**WHAT IS REQUIRED:**
Copy out the part of the affiliate terms below that opens with the words "2. Affiliate shall" and closes with "misleading, or unsubstantiated.", changing "promotional material" to "marketing material".

**PASSAGE TO READ:**

■ ■ ■ ■ ■

Affiliate Terms

TERMS AND CONDITIONS

 

VIGEO, LLC dba Strong Mommas (“VIGEO”) offers an affiliate referral program (“Program”), in which you may become an independent affiliate (“Affiliate”) and earn money for referring customers who purchase VIGEO products and services. This Affiliate Agreement (“Agreement”) governs your application for and participation in VIGEO’s Affiliate Referral Program. By clicking “I Agree To The Terms and Conditions” below and submitting an application, you affirm that you have read and understood this Agreement, and you agree that you are legally bound by its terms. Participation in the Affiliate Referral Program is subject to the following terms and conditions.

      1. Affiliate Referral Program

        As part of the Program, Affiliate shall have the opportunity to promote VIGEO’s products and services (“Products”), including the VIGEO “Strong Mommas's Coaching Program”, in accordance with the terms of this Agreement. For such activities, Affiliate will receive commissions from VIGEO (“Commissions”). Affiliate shall only be entitled to participate in the Program and receive Commissions as long as Affiliate’s account is in good standing. Further, Affiliate’s participation in the Program is subject to the Strong Mommas's Coaching terms and conditions, which are incorporated herein by reference.VIGEO shall provide Affiliate with one or more links that Affiliate may use to promote VIGEO’s Products (“Links”). In addition, VIGEO may make available to Affiliate graphic and textual links and other creative materials such as text ads, graphic ads, video ads, from and subject lines, and copy associated with the Products (“Creatives”) that Affiliate may display on websites owned or controlled by Affiliate, in emails sent by Affiliate, and in Affiliate’s online advertisements. VIGEO may, in its sole and absolute discretion, terminate or modify any Products, and deactivate, change, or remove any Link or the Creatives for any or no reason. Affiliate shall discontinue use and dissemination of the Links immediately upon VIGEO’s request. Affiliate shall only use the approved marketing channel for distributing the Creatives and Links and promoting the Products.

      2. Term; Termination

        The term of this Agreement will begin when Affiliate submits the Affiliate application. Affiliate may terminate this Agreement upon thirty (30) days prior written notice. VIGEO may terminate this agreement immediately, for any or no reason, at VIGEO’s sole discretion. Upon termination, Affiliate shall cease all use of the Links and Creatives, return all of VIGEO Intellectual Property and Confidential Information, as defined herein, and cease promoting the Products.

      3. Obligations of the Parties

        1. Affiliate and shall provide truthful, accurate, and complete information requested by VIGEO when applying to the Program. By applying to become an Affiliate in the Program, Affiliate represents and warrants that all information Affiliate provides to VIGEO is truthful, accurate, and complete, and that Affiliate shall update information so that it remains truthful, accurate, and complete.
        2. Affiliate shall promote and market the Products using only the Creatives supplied or approved by VIGEO. If Affiliate creates any promotional material (including but not limited to emails, landers, ads, or social media posts), such materials must be consistent with VIGEO’s branding and shall not be false, misleading, or unsubstantiated.
        3. Affiliate shall direct potential purchasers of Products to the dedicated Links provided by VIGEO.

■ ■ ■ ■ ■

**RECORDED INFORMATION:**
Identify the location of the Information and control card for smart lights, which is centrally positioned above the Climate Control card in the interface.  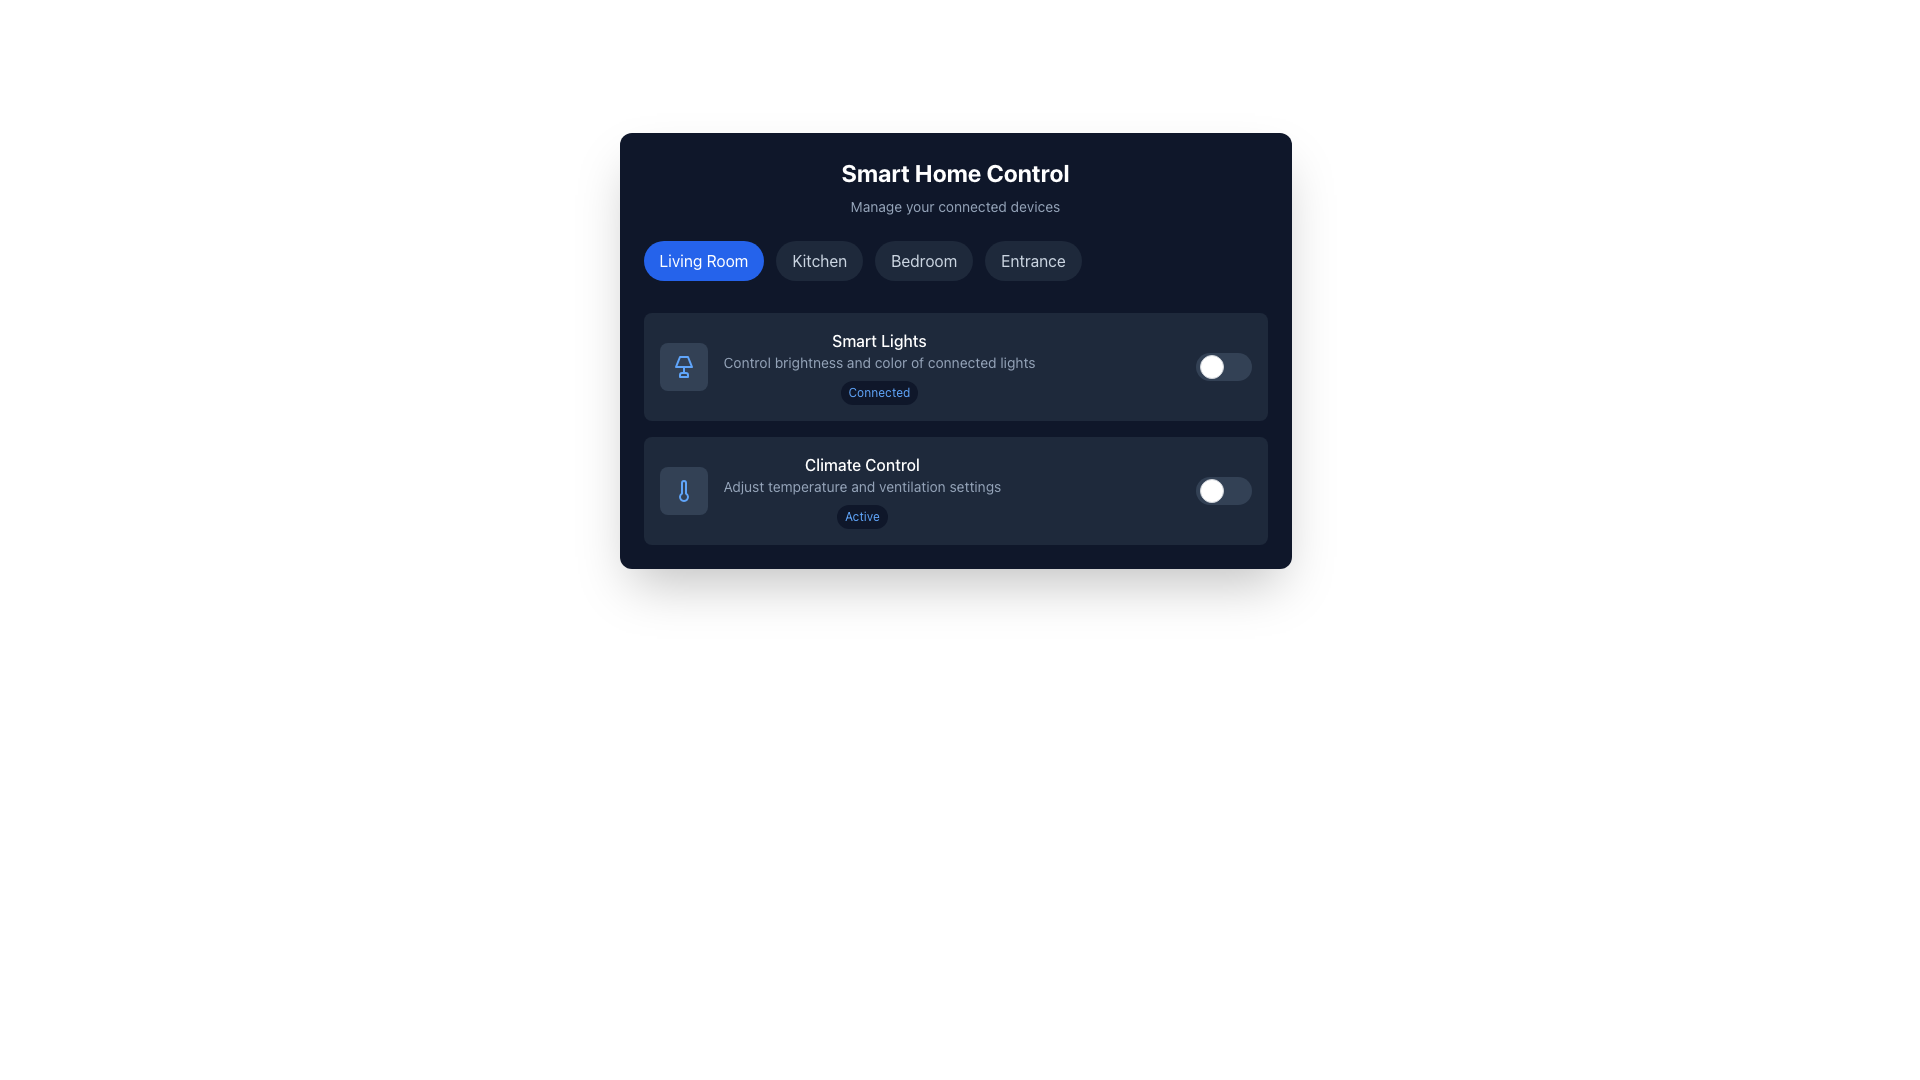
(847, 366).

■ ■ ■ ■ ■

**TASK RESULT:**
2. Affiliate shall promote and market the Products using only the Creatives supplied or approved by VIGEO. If Affiliate creates any marketing material (including but not limited to emails, landers, ads, or social media posts), such materials must be consistent with VIGEO’s branding and shall not be false, misleading, or unsubstantiated.